Sunny Boy puzzled and puzzled, but Mother was all through her shopping before he could think of a single thing that Ruth and Nelson might like.

"Could we buy 'em a spress wagon?" he asked doubtfully. "Nelson's always borrowing mine. Or roller skates?"

"Dear me," said Mrs. Horton, "don't you think something we could pack in the trunk would be nicer? It needn't be a large gift, you know. Just something they can say came from New York. We'll go up to the toy department and look around."

This was a different shop from the first one they had visited, and Sunny Boy had to see all the toys before he could settle down to choosing gifts for Ruth and Nelson. Finally, by Mother's advice, he settled on a quaint little painted music box for Ruth that played four different tunes, and a picture puzzle game for Nelson, who liked to put things together. These were sent home to the hotel so that Sunny Boy and Mother would not have to carry packages with them the rest of the day.

"Now we'll go to the restaurant and have lunch," planned Mrs. Horton, leading the way to the elevator. "And then I want to get a box of nice candy to take Adele's children. I hope their mother lets them eat candy."

"Will there be some children?" asked Sunny Boy, surprised. "That will be fun. Houses where I sit on a chair visiting are kind of lonesome."

"I don't doubt it," agreed Mother sympathetically. "Well, you'll find three children to visit with this afternoon. You must have been asleep last night when I told Daddy. Adele Parker has two boys and a little girl."

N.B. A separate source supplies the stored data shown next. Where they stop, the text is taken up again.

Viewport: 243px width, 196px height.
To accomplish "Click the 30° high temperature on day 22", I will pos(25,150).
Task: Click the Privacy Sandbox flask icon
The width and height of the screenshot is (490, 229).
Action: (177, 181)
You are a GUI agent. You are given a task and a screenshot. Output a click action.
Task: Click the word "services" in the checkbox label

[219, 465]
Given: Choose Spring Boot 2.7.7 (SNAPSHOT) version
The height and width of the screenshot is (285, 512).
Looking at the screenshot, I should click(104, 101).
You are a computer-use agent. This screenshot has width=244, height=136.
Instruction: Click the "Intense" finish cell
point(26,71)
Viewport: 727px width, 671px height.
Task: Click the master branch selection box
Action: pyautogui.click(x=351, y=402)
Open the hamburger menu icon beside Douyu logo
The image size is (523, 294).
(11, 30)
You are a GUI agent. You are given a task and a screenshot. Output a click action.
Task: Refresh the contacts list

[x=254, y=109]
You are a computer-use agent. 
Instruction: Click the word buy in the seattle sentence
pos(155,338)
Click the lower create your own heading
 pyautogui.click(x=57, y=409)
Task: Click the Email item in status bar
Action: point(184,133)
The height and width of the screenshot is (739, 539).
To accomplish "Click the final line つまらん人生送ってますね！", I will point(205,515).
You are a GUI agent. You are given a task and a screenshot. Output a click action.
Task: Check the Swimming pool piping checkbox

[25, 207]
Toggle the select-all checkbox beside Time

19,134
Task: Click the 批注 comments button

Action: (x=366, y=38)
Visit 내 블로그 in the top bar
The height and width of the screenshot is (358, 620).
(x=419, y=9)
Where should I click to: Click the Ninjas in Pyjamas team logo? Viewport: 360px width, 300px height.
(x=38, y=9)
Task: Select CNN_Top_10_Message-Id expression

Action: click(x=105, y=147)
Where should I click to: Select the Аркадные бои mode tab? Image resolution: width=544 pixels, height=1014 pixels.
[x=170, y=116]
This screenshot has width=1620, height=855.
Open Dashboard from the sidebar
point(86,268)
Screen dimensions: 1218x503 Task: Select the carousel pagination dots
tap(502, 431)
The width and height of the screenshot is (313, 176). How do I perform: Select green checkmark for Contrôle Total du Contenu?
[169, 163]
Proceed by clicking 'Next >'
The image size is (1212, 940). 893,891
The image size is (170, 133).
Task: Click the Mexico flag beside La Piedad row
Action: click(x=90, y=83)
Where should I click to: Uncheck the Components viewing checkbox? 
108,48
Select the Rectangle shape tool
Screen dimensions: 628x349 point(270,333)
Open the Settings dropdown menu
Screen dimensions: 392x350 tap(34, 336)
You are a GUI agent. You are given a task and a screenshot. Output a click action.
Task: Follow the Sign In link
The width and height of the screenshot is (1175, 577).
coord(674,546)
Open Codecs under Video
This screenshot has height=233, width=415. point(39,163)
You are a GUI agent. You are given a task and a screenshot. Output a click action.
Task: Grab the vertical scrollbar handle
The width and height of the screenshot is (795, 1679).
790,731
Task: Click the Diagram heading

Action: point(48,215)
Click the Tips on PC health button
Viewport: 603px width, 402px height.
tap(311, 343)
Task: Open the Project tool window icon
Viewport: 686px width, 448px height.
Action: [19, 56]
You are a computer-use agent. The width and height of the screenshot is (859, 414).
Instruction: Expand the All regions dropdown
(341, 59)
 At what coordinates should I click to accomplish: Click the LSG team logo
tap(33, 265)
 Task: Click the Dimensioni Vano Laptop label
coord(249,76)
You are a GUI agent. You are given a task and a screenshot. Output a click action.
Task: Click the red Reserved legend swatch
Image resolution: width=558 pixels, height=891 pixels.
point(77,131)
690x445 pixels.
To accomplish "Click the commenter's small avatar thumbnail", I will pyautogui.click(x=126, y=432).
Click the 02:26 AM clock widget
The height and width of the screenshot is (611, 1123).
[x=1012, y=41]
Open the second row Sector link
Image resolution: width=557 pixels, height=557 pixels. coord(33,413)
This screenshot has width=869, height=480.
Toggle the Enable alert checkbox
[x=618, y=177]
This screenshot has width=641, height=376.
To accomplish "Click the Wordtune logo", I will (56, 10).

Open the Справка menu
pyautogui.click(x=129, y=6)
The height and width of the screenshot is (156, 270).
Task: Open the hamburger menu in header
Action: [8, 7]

"Daddy calls her Mrs. Kennedy," objected Sunny Boy, following Mother out of the elevator into a large dining room.

Mrs. Horton stopped at the door till the waitress should find them seats.

"She is Mrs. Kennedy," Mother admitted, smiling. "I call her Adele Parker because that was her name when I knew her at school. She probably calls me Olive Andrew, because that was my name before it was Mrs. Horton."

The waitress came up to them and beckoned.

"There's a table for two over by the window," she said. "I'll see that some one takes your order."